# Task:
In the material, from the line with "This screenshot has width=695, height=370." through the end of the material, swap "quantity" for "count" and give those lines again with nothing else changed. Omit the pictures.

# Dataset:
● ● ● ●
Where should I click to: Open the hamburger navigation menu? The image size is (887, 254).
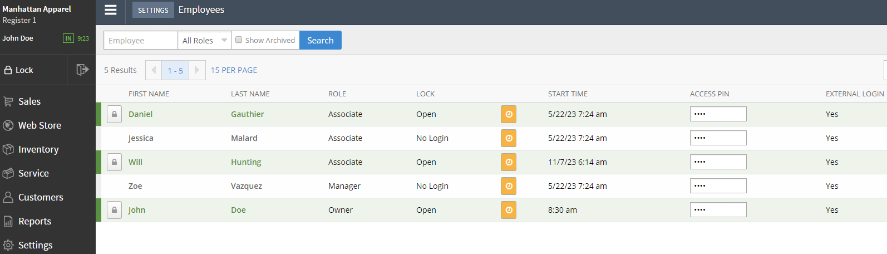[x=111, y=10]
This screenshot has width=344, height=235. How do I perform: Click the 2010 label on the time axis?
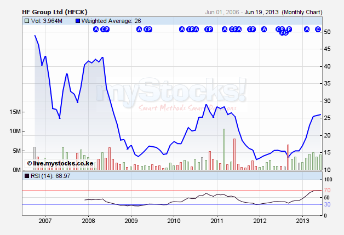[173, 221]
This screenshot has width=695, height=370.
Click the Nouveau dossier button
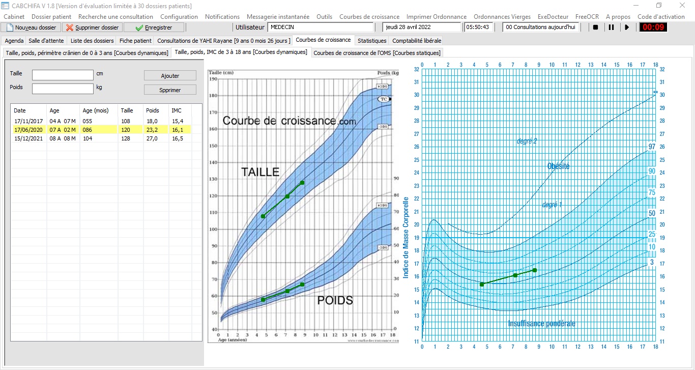pos(31,27)
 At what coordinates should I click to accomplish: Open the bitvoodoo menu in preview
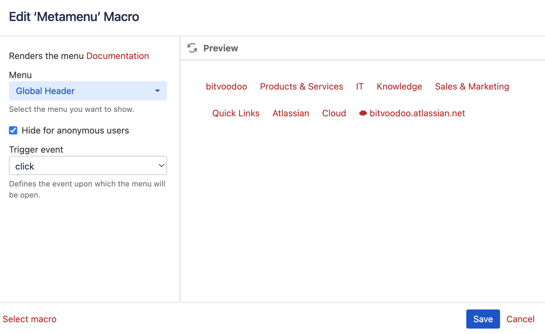(x=226, y=87)
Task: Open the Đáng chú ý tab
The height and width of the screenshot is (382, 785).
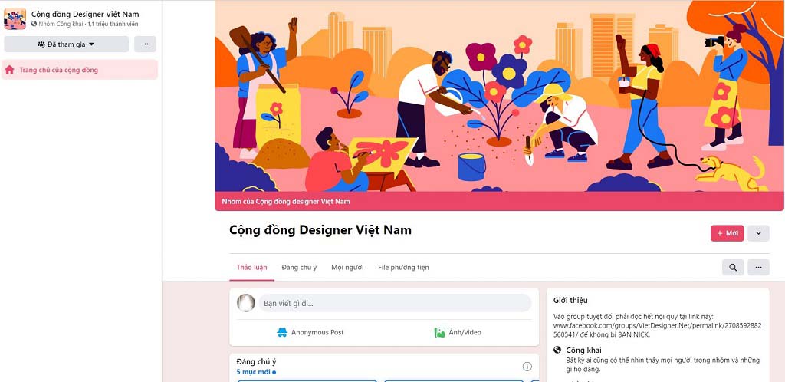Action: click(x=299, y=268)
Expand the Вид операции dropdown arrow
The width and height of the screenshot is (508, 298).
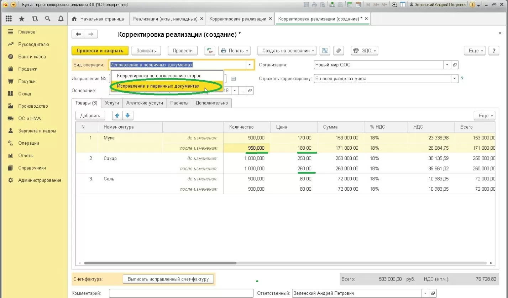point(250,65)
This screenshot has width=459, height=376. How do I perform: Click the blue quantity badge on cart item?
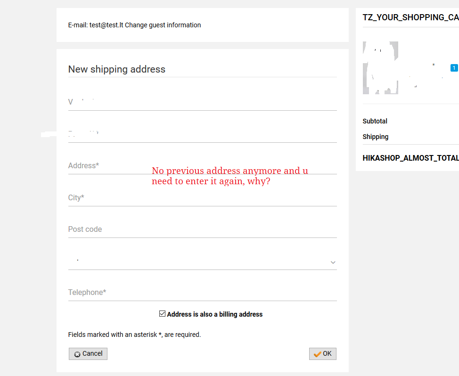(x=454, y=68)
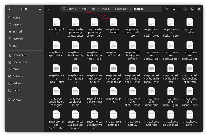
● ● ● ●
# Task answer:
This screenshot has width=695, height=370.
Click the Nouveau dossier button
pos(31,27)
 At what coordinates should I click to accomplish: Open the bitvoodoo menu in preview
(x=226, y=87)
Task: Open the Đáng chú ý tab
The height and width of the screenshot is (382, 785).
Action: click(x=299, y=268)
Expand the Вид операции dropdown arrow
The width and height of the screenshot is (508, 298).
point(250,65)
This screenshot has width=459, height=376. How do I perform: Click the blue count badge on cart item?
(x=454, y=68)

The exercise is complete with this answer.